Results were similar across census-based neighborhood SES characteristics; therefore, we only present data on poverty. Results pertaining to median household income, median home values, percent unemployed and the neighborhood SES index can be found in eTables 1 and 2.
In the cross sectional analysis, the average age over both Stress studies was 67.6 years, with 49% male, 48% Hispanic and 30% African-American (Table 1). For census tracts in our study the average percent poverty was 19% and the mean of the social cohesion and safety scales were 3.4 and 3.3 respectively (range 1 – 5, 5 was the highest). In the bivariate cross sectional analysis (Table 2), persons in low poverty neighborhoods (−1 SD) had higher wake-up cortisol (2.58 nmol/L), and steeper early decline (−0.47), steeper late decline (−0.81 nmol/L/8 hr) and steeper overall slopes (−0.87 nmol/L/8 hours) compared to those in high poverty areas (+1 SD) (2.45, −0.41, −0.75, −0.77 respectively). Wake-up cortisol was higher and the early decline, late decline and slope were steeper for persons with higher neighborhood social cohesion (+1 SD). We also observed higher AUC for those in safer compared to less safe neighborhoods.
After adjustment for potential confounders, one SD higher poverty was associated with 2.34% (95% CI: −0.22%, 4.96%) flatter early decline, 2.32% (CI: 0.09%, 4.60%) flatter wake-to-bed slope and 2.41% (CI: −0.38%, 5.28%) larger AUC (Table 3). One SD higher social cohesion was associated with 5.39% (CI: 1.88%, 9.01%) higher wake-up cortisol, 4.98% (CI: −7.79%, −2.24%) steeper early decline and 3.25% (CI: −5.52%, −1.02%) steeper wake-to-bed slope. Safety showed similar results. There was no association between CAR or late decline and any of the neighborhood characteristics.
In the longitudinal analysis (n=465) about 50% of participants were male, 26% were African-American and 56% were Hispanic (Table 1). The average time between visits was 5.9 years (SD: 1.3). Over time, the AUC became larger (1.51 to 1.72) and the wake-to-bed slope became flatter (−0.89 to −0.76). On average participants enrolled in Stress II had flatter curves with higher cortisol at every time point compared to participants enrolled at Stress I (Figure 1).

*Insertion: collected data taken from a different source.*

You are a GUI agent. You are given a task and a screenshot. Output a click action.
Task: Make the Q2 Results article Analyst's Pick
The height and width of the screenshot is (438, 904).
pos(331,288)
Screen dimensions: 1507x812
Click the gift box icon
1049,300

Wake-up values increased over time but the increase was smaller at higher (0.10 log nmol/L) than at lower poverty levels (0.22 log nmol/L) (Table 4). AUC also increased over time but the increase was greater at higher (0.13) than at lower safety levels (0.06). The wake-to-bed slope became flatter over time. This flattening was less pronounced for residents of higher poverty compared to lower poverty neighborhoods and less pronounced for lower safety and social cohesion areas compared to higher safety and social cohesion areas (P trends <0.001, <0.001, 0.07 respectively). Similar patterns were observed for the early and late decline but confidence intervals contained the null.
Table 5 presents the estimates for the mean 5 year change and the mean differences in 5 year change per 1 SD higher neighborhood characteristic for each feature of the log cortisol curve adjusted for covariates. The mean differences in 5 year change reflect the deviation from the average 5 year change associated with one SD higher value of the neighborhood exposure at Stress I.

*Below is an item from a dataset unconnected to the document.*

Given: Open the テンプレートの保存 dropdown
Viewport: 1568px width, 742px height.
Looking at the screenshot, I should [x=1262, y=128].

Overall, wake-up values increased between Stress I and Stress II (mean 5 year change: 0.14). Higher poverty (+1 SD) was associated with a smaller increase in wake-up cortisol (mean difference in 5 year change: −0.11, CI: −0.18, −0.05) and better social cohesion (+1 SD) was associated with a larger increase in wake up cortisol (0.08 CI: 0.01, 0.15) relative to lower poverty and social cohesion. In other words, aging increases wake up cortisol by 0.14 over 5 years, but higher neighborhood poverty and lower social cohesion did not exacerbate this increase in wake up cortisol: in contrast, higher poverty was associated with a smaller increase in wake up cortisol while better social cohesion was associated with a larger increase in wake up cortisol.
Over time, the CAR, early decline, late decline and wake-to-bed slope became flatter, – 0.36, 0.07, 0.15 and 0.09 respectively. However, this flattening of cortisol features was not associated with neighborhood factors. The AUC became larger with time (0.18 CI: 0.13, 0.21); but again higher poverty did not further increase the AUC, instead it was associated with less pronounced increase in the AUC (−0.12 CI: −0.17, −0.06) and higher social cohesion was associated with a greater increase in the AUC (0.09 CI: 0.04, 0.15).

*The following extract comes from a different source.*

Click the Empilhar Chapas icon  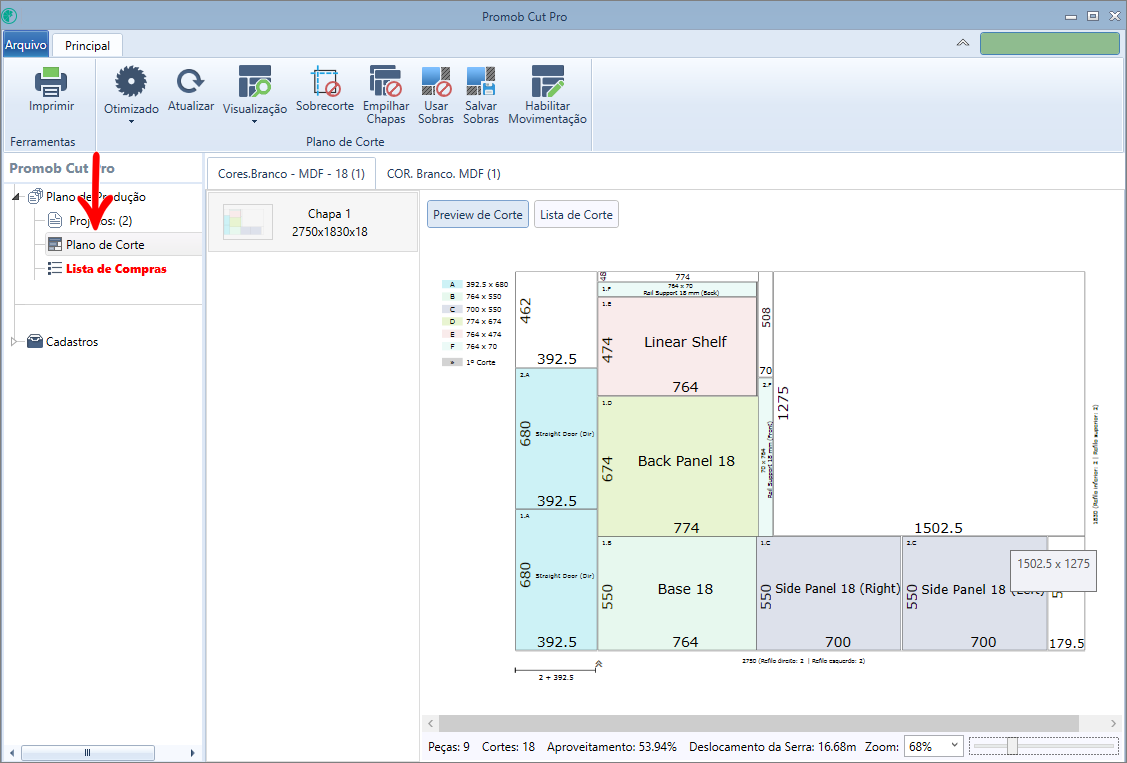[x=386, y=81]
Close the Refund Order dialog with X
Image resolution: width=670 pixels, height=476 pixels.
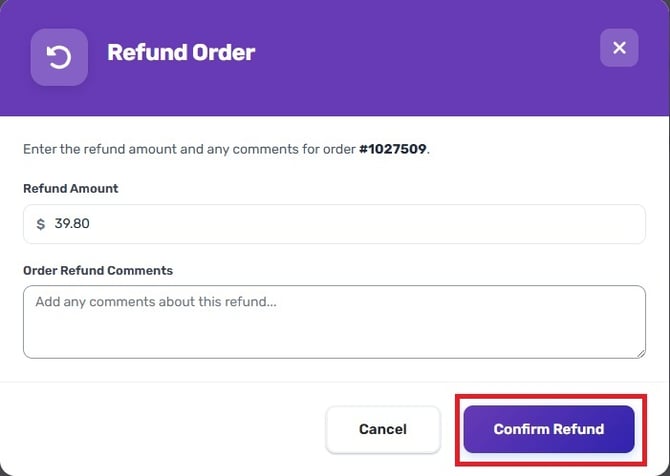(619, 47)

In an attempt to reduce bias from measured confounders, we conducted several sensitivity analyses. In addition to the covariates adjusted for above (our base model), we controlled for smoking status, BMI, depression and physical activity in case these were confounders instead of mediators (see eFigure 1). We also added education and occupational status to ensure against residual confounding by individual SES. And finally we added data on factors related to the day of sampling (e.g. number of cigarettes smoked, stress level and sleep quality); as these are thought to have an immediate impact on cortisol levels. Regardless of which variables were included, we observed little change in our parameter estimates (eTables 3 and 4).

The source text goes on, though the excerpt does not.